# Exercise instructions
Render the part of the listing that begins with the line containing "You are a GUI" and runs through the end of the listing as a Markdown table with the columns Row and Line, skipping blank lines and leaving out the pictures.

Listing for locating words and elements
════════
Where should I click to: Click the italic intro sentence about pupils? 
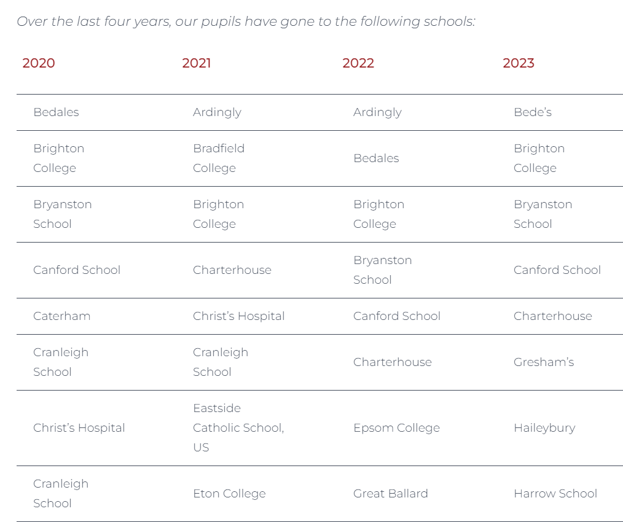click(246, 21)
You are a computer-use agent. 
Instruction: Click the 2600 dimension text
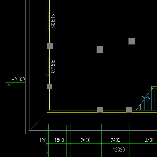tap(86, 140)
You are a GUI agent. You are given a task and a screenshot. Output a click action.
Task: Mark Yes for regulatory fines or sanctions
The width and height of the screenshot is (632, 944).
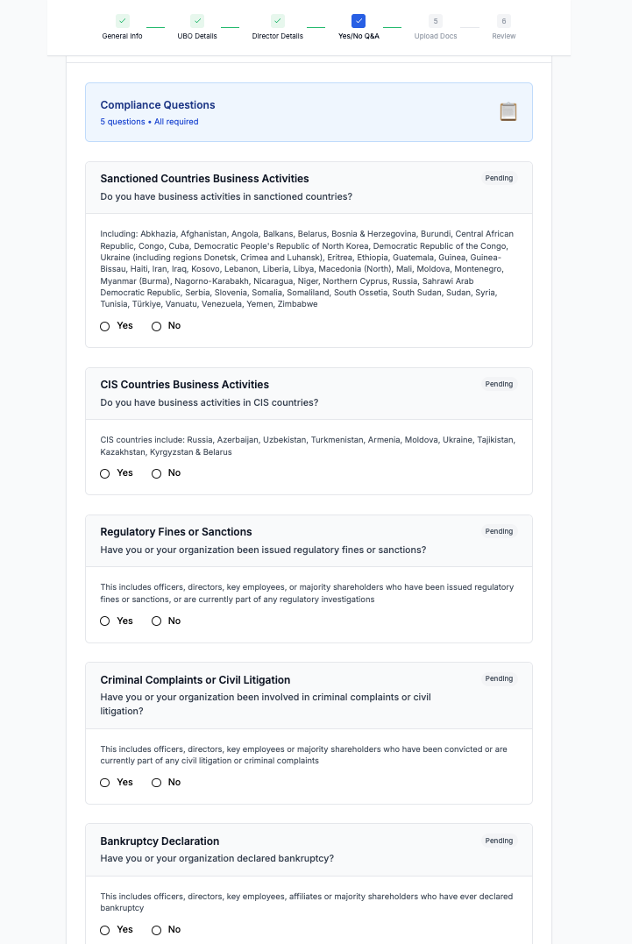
════════
# The completed task
| Row | Line |
|---|---|
| 1 | You are a GUI agent. You are given a task and a screenshot. Output a click action. |
| 2 | Task: Mark Yes for regulatory fines or sanctions |
| 3 | The width and height of the screenshot is (632, 944). |